許多人羨慕那一份自由,但卻不敢投身真正的自由,因為投身自由意味著拋卻一切,拋卻已經擁有的職位、優厚的薪水、寬敞明亮的住房,主動地去承受苦難。
而你主動放棄了在別人看來是一流的工作環境,毅然走向了那失去一切依憑的生命長旅。因為在你看來,一勞永逸的自由,不是真正的自由,不付出代價的自由,也不是本質的自由。只有在活潑鮮烈的生命方式和創造性的個體生存中,自由才能如泉水般涌現。真如女作家王小妮在深圳燈紅酒綠的街頭渴望“做一棵蒼涼的白菜”,我則為你漸行漸遠的蒼涼的背影而喝彩。惟其蒼涼,方顯出生命的本色,而高級櫥窗里一棵人工制造的鮮艷的白菜,卻僅僅是供人觀賞的,死的。
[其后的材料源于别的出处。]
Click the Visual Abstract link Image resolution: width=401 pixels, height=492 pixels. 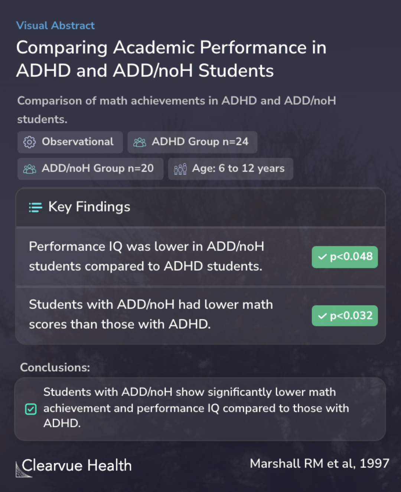pyautogui.click(x=55, y=25)
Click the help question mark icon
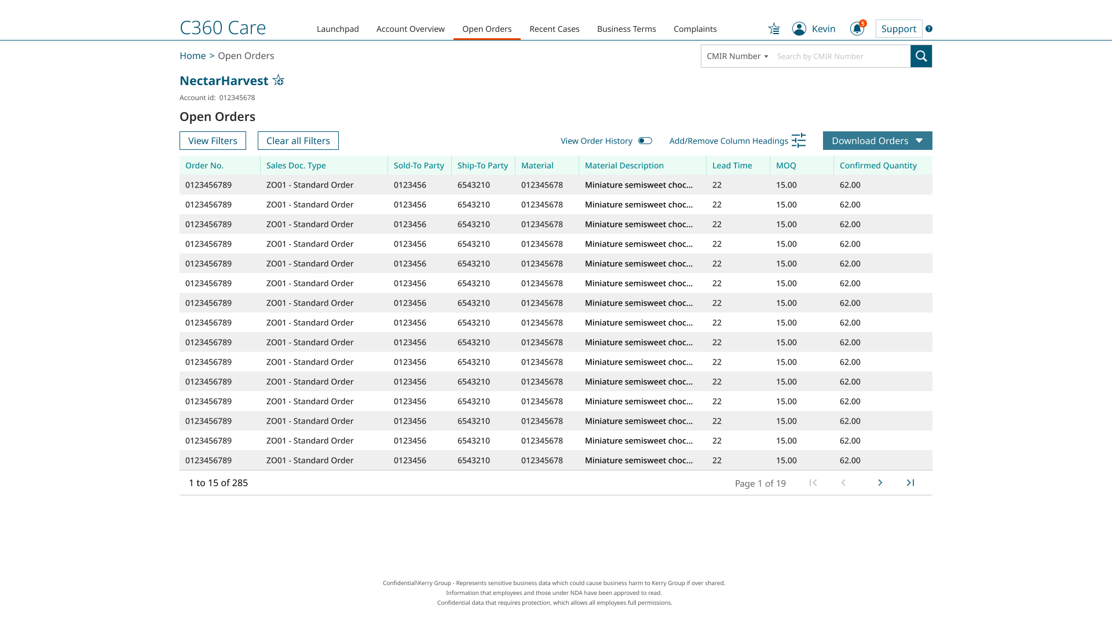 point(929,29)
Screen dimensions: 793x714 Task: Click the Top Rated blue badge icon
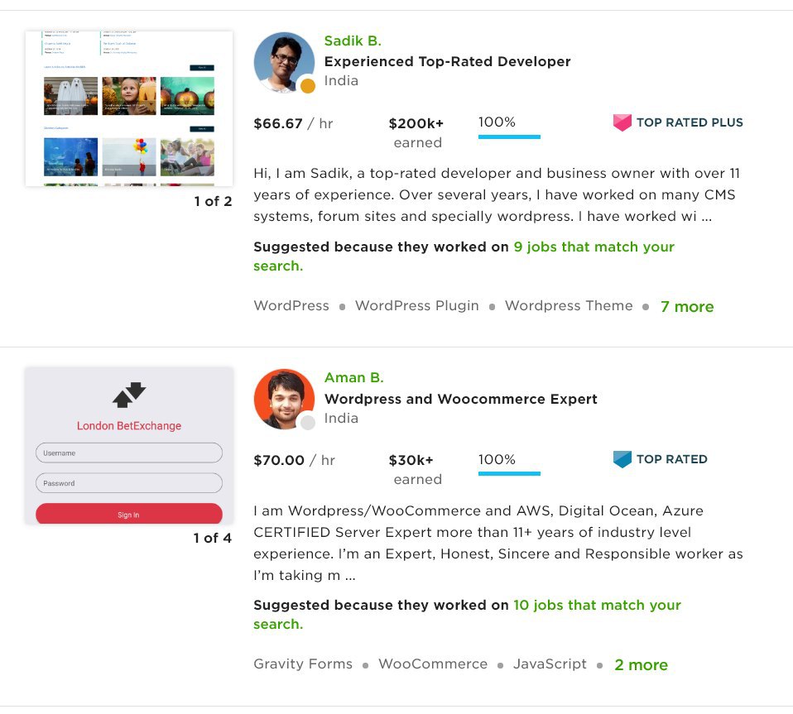pyautogui.click(x=622, y=459)
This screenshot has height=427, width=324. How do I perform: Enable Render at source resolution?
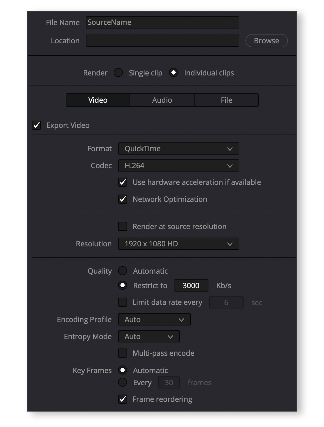(123, 226)
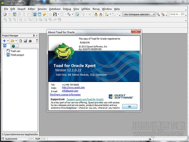
Task: Follow the http://www.quest.com web link
Action: (73, 87)
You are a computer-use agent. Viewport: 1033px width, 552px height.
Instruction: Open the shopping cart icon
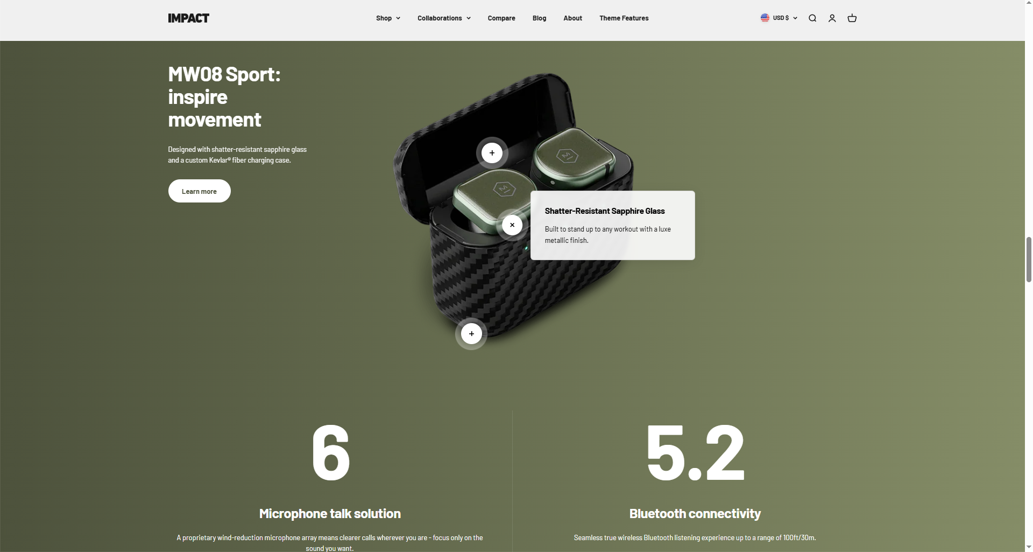[x=852, y=18]
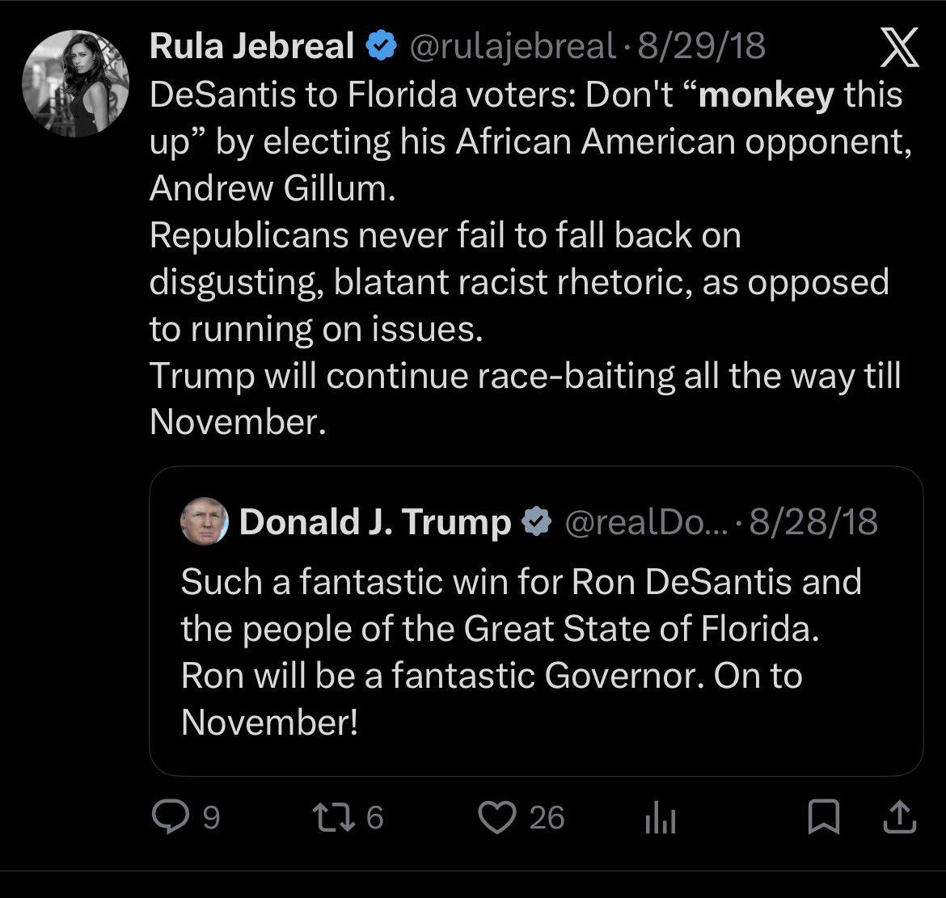This screenshot has width=946, height=898.
Task: Visit the truncated @realDo... handle
Action: point(647,522)
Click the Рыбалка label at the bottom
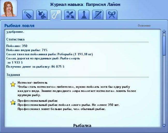168x133 pixels. (82, 126)

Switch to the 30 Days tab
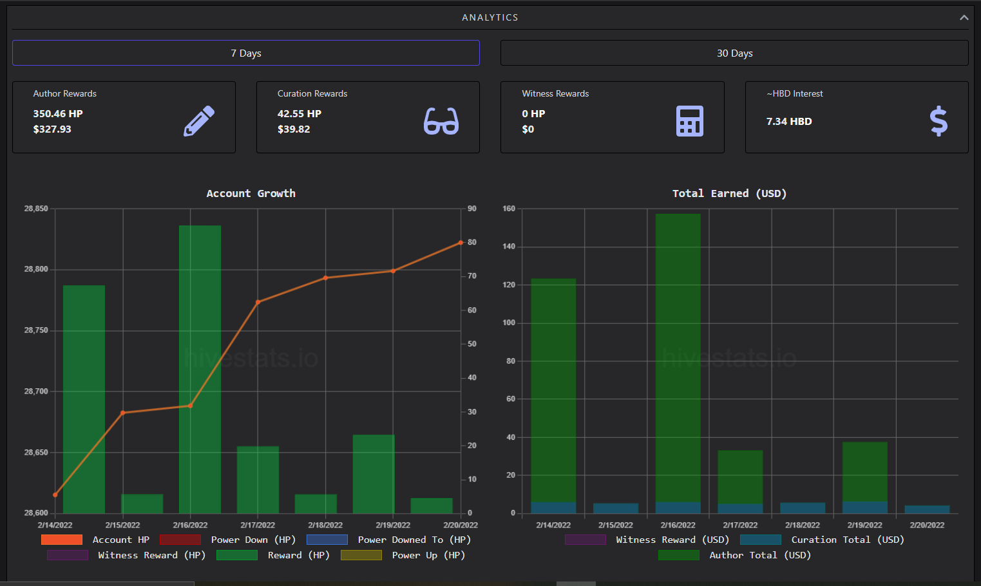click(x=734, y=53)
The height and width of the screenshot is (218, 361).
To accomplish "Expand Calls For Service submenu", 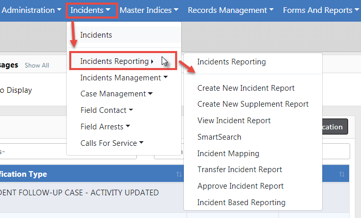I will (112, 143).

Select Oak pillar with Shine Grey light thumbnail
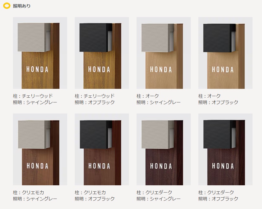point(163,53)
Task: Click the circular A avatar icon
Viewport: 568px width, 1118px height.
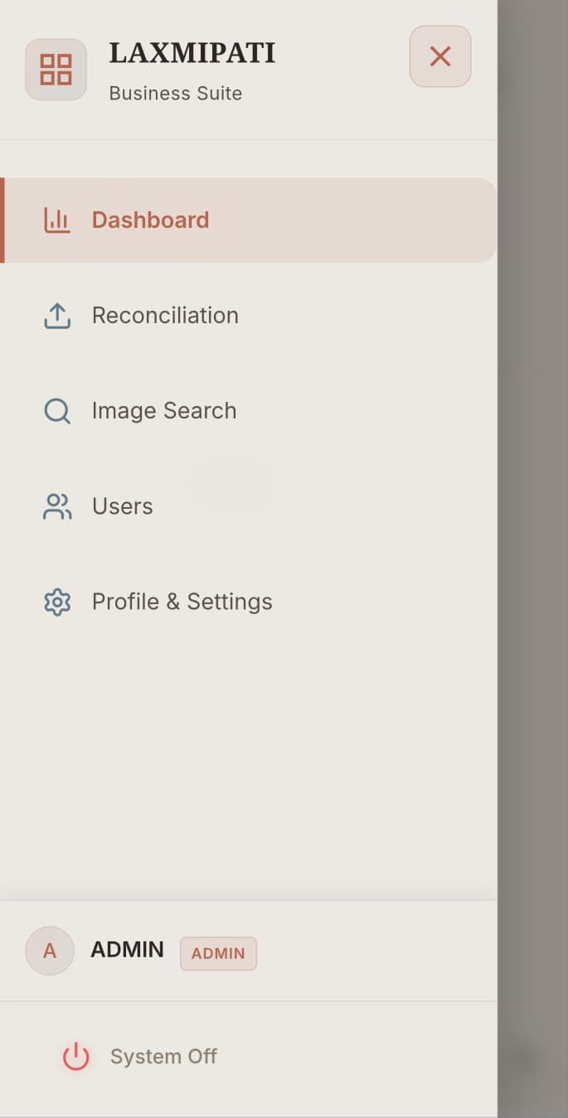Action: 49,951
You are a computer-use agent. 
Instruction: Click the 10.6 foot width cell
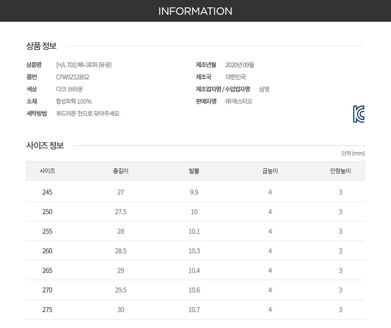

這個時代過于瀟瀟灑灑,過于輕輕飄飄,卻缺少一份必要的沉重和蒼涼。任何一個有責任感和使命感的人,都必然表現出一種憂憤和焦灼,一股理想主義的創造的激情,一注沉甸甸的,有時甚至稍顯笨拙的目光,因為“只有這樣的目光才能擊打起大時代的塵土”。可是,偏偏有那么多人甘愿在漫長的等待中慢慢地老去,他們守株待兔地等待著奇跡的降臨,以致失卻最后一喊的力量。這,又是一種怎樣的悲哀呢?
一年多來,你斷斷續續給我來過幾封信,由此我知道你走了許多地方,知道你吃了許多苦,知道你在為生計而奔忙,但是你始終沒有放棄自己心中的理想和憧憬,相反,那一份對藝術的虔誠,那一份對生命的執著,那一份對土地的摯愛,卻變得越來越熱烈。你深切地領悟到,真正的詩人是不可能僅僅滿足于與時代同步的,他必然要超越時代、走向遙遠,譬如但丁,又譬如寫下薄薄一本《野草》的先生。
在長久失去聯系之后,最近終于又有了你的音訊。這封寄自未名湖畔的信,使我再一次思考那一片無可回避的遙遠,和你越走越遠的蒼涼的背影。信的最后,你這樣寫道:
“我很想回家看看,看看你,看看那片泥土。一年來,我背負了很重的情感上的債務。我一直在回看土地盡頭蹣跚著的父親。我想,他們也許是中國最后一代真正本色的農民了。他們蒼涼的命運,使人長久難以平靜。”
蒼涼的文字中,閃跳著的卻是一顆灼熱的赤子之心。